**TASKS TO CARRY OUT**:
(1) In the fight summary, change "Nickname" to "Ring name" within the stretch from "- Title(s) on" through "166+1⁄2 lb (76 kg)", and give that stretch back.
(2) According to the fight summary, how was the title Kessler lost to Calzaghe available for him to win from Dimitri Sartison?

**GIVEN TEXT**:
Mikkel Kessler vs. Andre Ward
- Date: 21 November 2009
- Venue: Oracle Arena, Oakland, California, U.S.
- Title(s) on the line: WBA super middleweight championship

Tale of the tape
- Boxer: Mikkel Kessler / Andre Ward
- Nickname: "The Viking Warrior" / "S.O.G."
- Hometown: Copenhagen, Capital Region, Denmark / Oakland, California, U.S.
- Pre-fight record: 42–1 (32 KO) / 20–0 (13 KO)
- Age: 30 years, 8 months / 25 years, 8 months
- Height: 6 ft 1 in (185 cm) / 6 ft 0 in (183 cm)
- Weight: 167 lb (76 kg) / 166+1⁄2 lb (76 kg)
- Style: Orthodox / Orthodox
- Recognition: WBA Super Middleweight Champion The Ring No. 1 Ranked Super Middleweight / WBA No. 6 Ranked Super Middleweight The Ring No. 9 Ranked Super Middleweight

Result
- Ward defeated Kessler by 11th round technical decision

= Mikkel Kessler vs. Andre Ward =

Boxing match

Mikkel Kessler vs. Andre Ward was a professional boxing match contested on 21 November 2009, for the WBA super middleweight championship. The bout was the final match in the first group stage of the Super Six World Boxing Classic, a tournament staged by Showtime to crown a unified world super middleweight champion and took place at Oracle Arena in Oakland, California.

==Background==
Mikkel Kessler was making the third defense of the World Boxing Association championship he entered the tournament with. Kessler defeated Dimitri Sartison in June 2008 for the title Joe Calzaghe had defeated him for the previous fall; after defeating Kessler, Calzaghe vacated his super middleweight titles to campaign at light heavyweight. Ward was fighting in his first world title bout, after a victory against former two-time world title challenger Edison Miranda.

**RECORD LIST**:
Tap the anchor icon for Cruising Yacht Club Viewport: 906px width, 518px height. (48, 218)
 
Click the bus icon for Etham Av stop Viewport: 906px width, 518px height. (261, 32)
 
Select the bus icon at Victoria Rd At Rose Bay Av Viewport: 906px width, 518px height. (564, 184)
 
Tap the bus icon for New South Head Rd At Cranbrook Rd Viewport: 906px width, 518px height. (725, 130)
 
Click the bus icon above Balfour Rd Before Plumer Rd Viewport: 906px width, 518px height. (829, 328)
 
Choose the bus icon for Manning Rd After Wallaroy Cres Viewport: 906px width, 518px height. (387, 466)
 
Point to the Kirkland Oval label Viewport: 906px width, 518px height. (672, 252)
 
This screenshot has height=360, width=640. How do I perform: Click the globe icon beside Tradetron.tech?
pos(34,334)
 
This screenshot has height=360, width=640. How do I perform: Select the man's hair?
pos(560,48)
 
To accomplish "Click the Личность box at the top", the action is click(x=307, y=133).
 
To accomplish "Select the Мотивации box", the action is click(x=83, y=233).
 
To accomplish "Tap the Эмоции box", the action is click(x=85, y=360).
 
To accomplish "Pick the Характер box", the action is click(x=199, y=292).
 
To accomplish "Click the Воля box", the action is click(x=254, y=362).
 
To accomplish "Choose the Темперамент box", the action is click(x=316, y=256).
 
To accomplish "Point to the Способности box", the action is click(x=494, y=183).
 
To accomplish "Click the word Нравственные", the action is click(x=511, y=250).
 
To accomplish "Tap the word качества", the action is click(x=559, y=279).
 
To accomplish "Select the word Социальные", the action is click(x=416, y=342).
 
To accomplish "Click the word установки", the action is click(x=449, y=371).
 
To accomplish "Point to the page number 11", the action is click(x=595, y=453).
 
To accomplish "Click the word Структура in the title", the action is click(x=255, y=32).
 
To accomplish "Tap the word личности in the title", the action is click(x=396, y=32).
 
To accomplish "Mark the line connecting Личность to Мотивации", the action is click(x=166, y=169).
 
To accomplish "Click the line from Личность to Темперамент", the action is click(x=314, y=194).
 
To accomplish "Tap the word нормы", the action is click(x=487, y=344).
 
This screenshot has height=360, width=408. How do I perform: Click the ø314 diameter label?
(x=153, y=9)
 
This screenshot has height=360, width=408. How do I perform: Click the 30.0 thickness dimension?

**IN RESPONSE**:
(1)
- Title(s) on the line: WBA super middleweight championship

Tale of the tape
- Boxer: Mikkel Kessler / Andre Ward
- Ring name: "The Viking Warrior" / "S.O.G."
- Hometown: Copenhagen, Capital Region, Denmark / Oakland, California, U.S.
- Pre-fight record: 42–1 (32 KO) / 20–0 (13 KO)
- Age: 30 years, 8 months / 25 years, 8 months
- Height: 6 ft 1 in (185 cm) / 6 ft 0 in (183 cm)
- Weight: 167 lb (76 kg) / 166+1⁄2 lb (76 kg)

(2) After defeating Kessler, Calzaghe vacated his super middleweight titles to campaign at light heavyweight. Kessler then defeated Sartison in June 2008 for that title.